%%

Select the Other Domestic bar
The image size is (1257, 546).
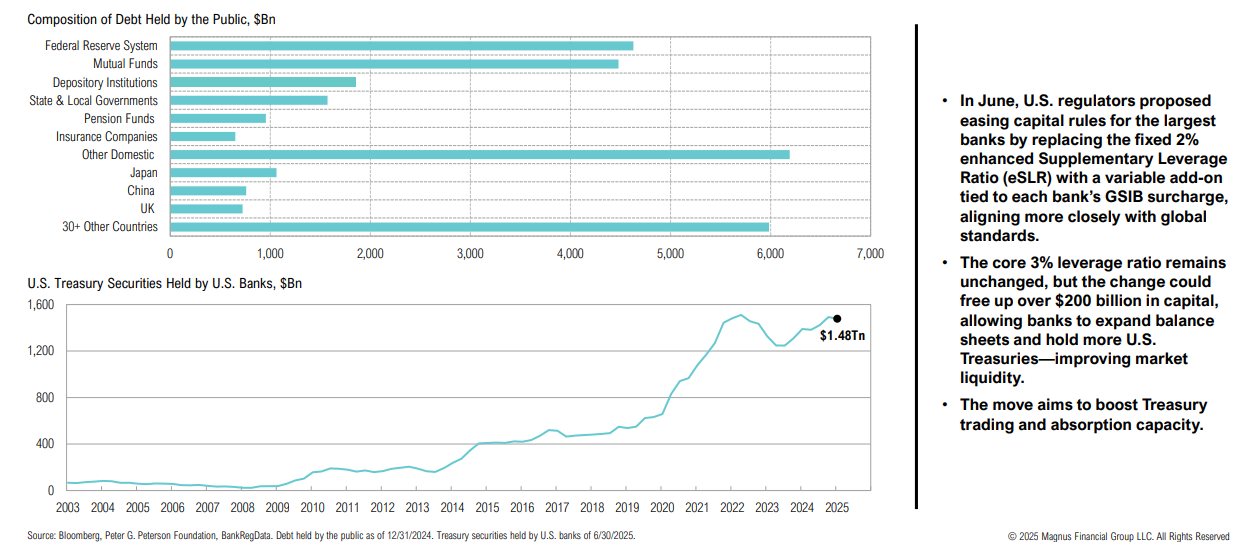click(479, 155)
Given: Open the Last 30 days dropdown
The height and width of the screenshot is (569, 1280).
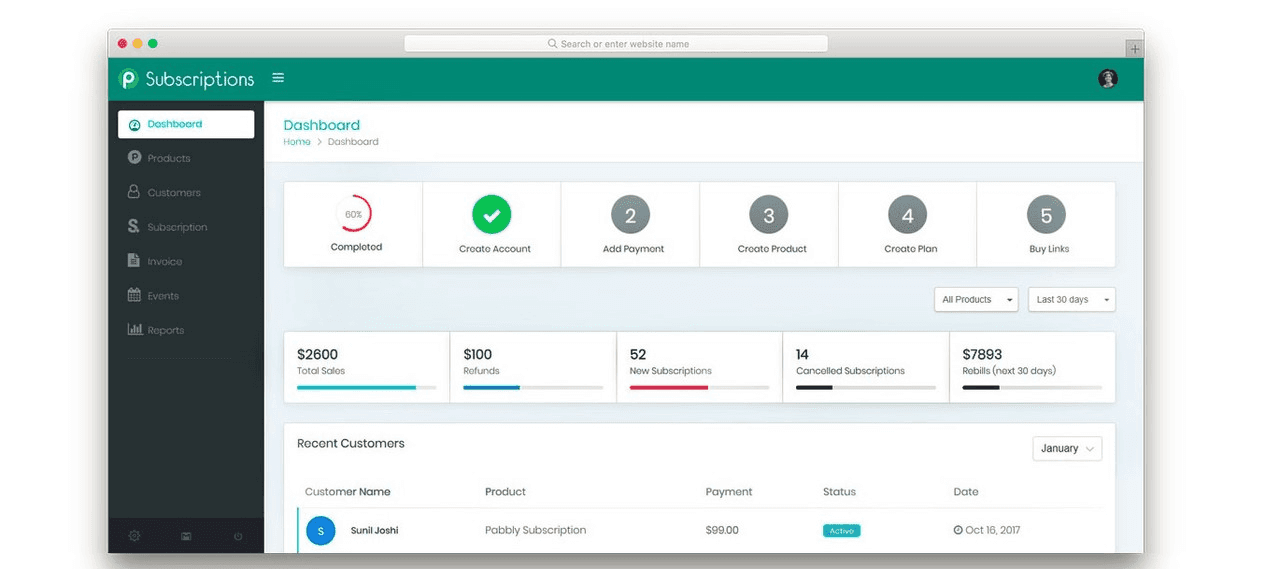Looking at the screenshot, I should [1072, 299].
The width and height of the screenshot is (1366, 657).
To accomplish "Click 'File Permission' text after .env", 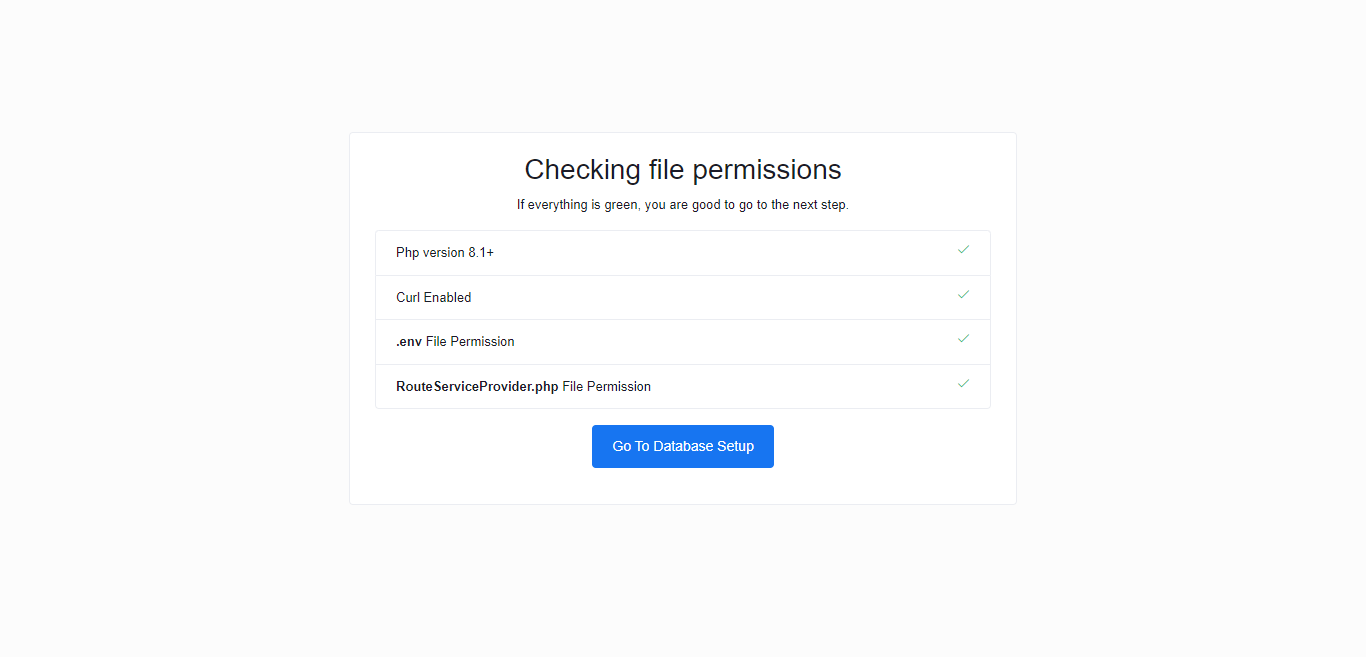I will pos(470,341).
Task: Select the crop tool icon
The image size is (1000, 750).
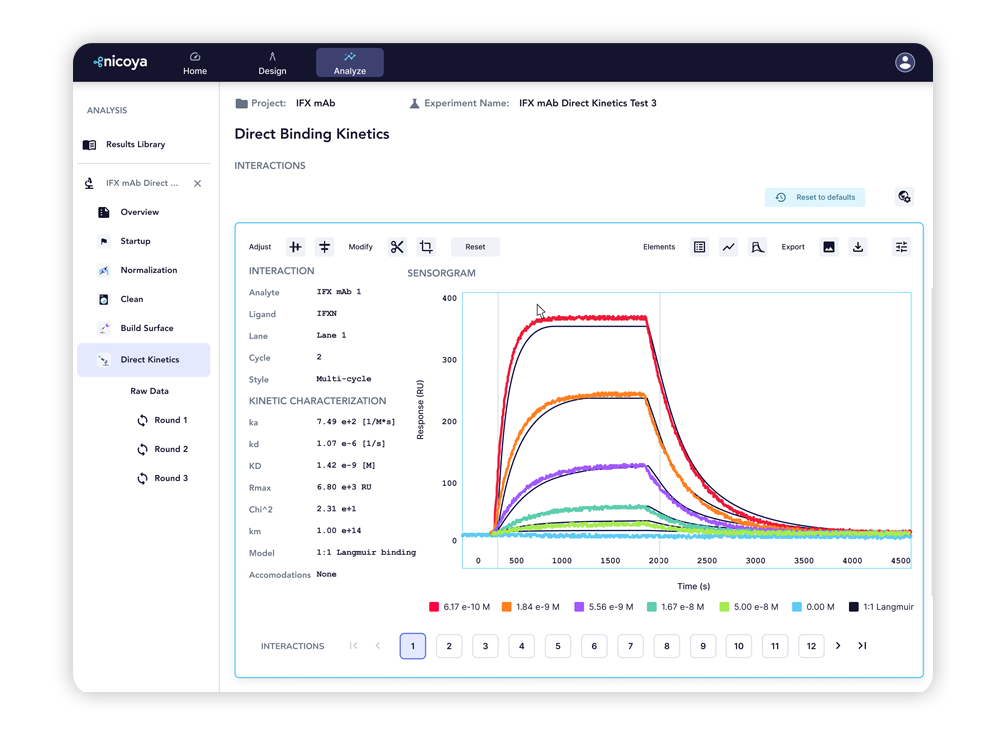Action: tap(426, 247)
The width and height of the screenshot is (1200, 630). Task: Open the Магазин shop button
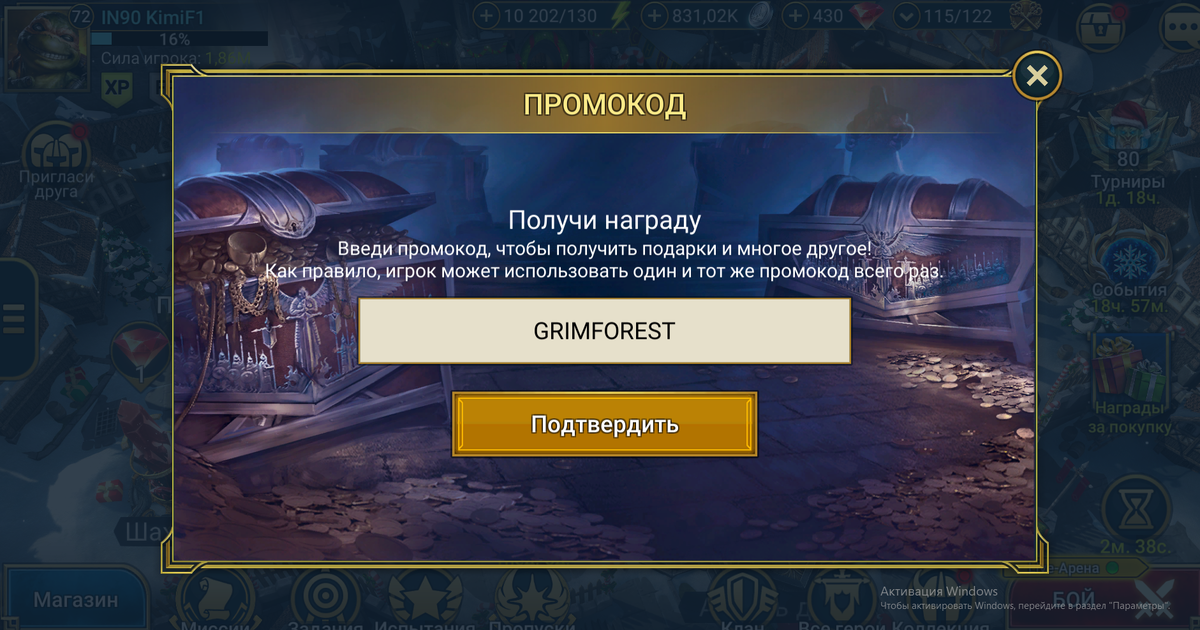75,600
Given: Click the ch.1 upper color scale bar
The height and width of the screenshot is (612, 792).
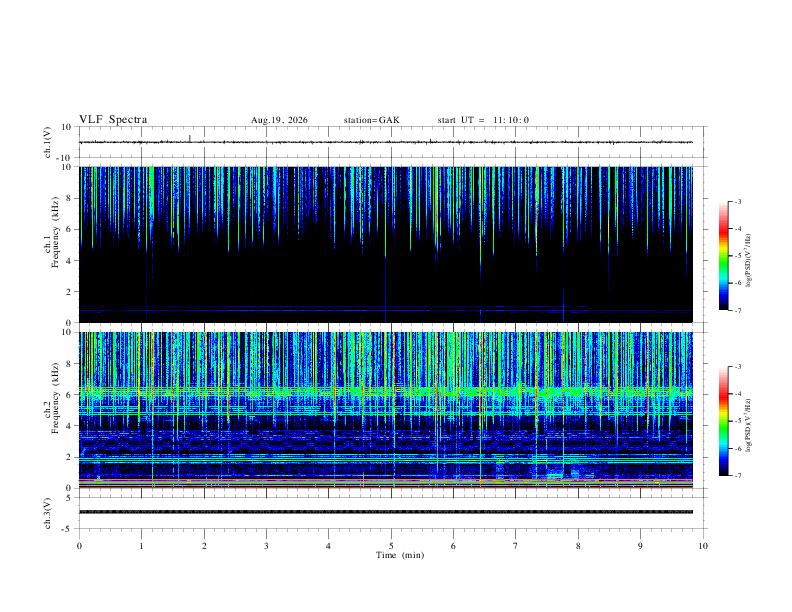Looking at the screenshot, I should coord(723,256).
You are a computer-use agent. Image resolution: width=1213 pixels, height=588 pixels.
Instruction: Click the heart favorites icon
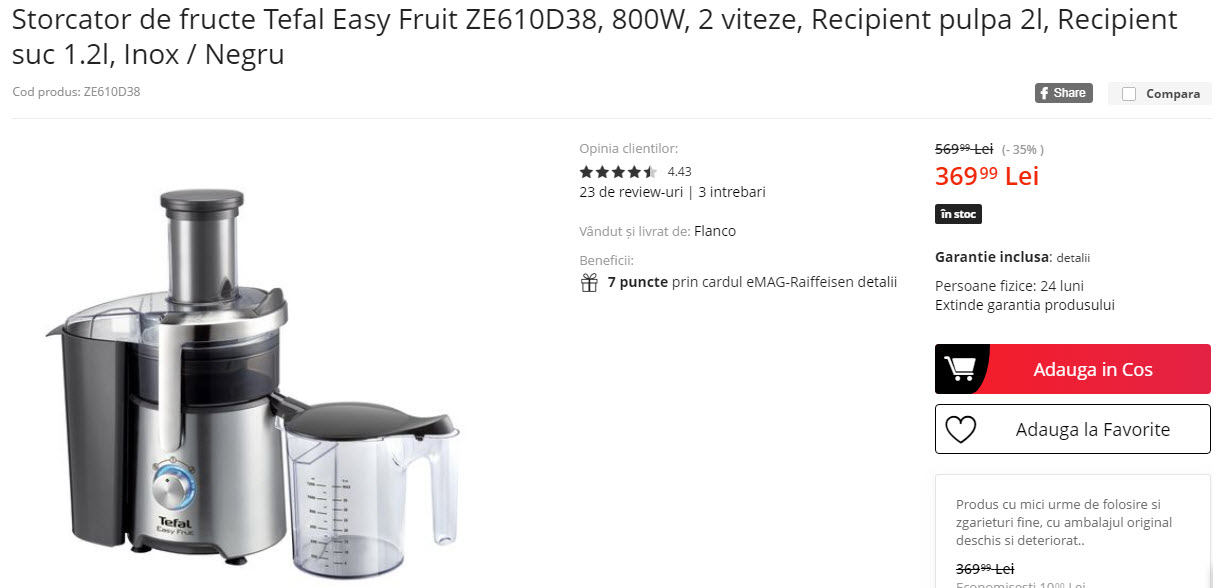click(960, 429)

%%

Problem requirements:
Write out exactly, with no pictures, each line from the one containing "Task: Select the crop tool icon" through the last line of the listing above, both included.

Completed task:
Task: Select the crop tool icon
The image size is (1000, 750).
Action: tap(426, 247)
The width and height of the screenshot is (1200, 630). Task: Open the Магазин shop button
75,600
Given: Click the ch.1 upper color scale bar
The height and width of the screenshot is (612, 792).
Looking at the screenshot, I should coord(723,256).
You are a computer-use agent. Image resolution: width=1213 pixels, height=588 pixels.
Instruction: Click the heart favorites icon
click(960, 429)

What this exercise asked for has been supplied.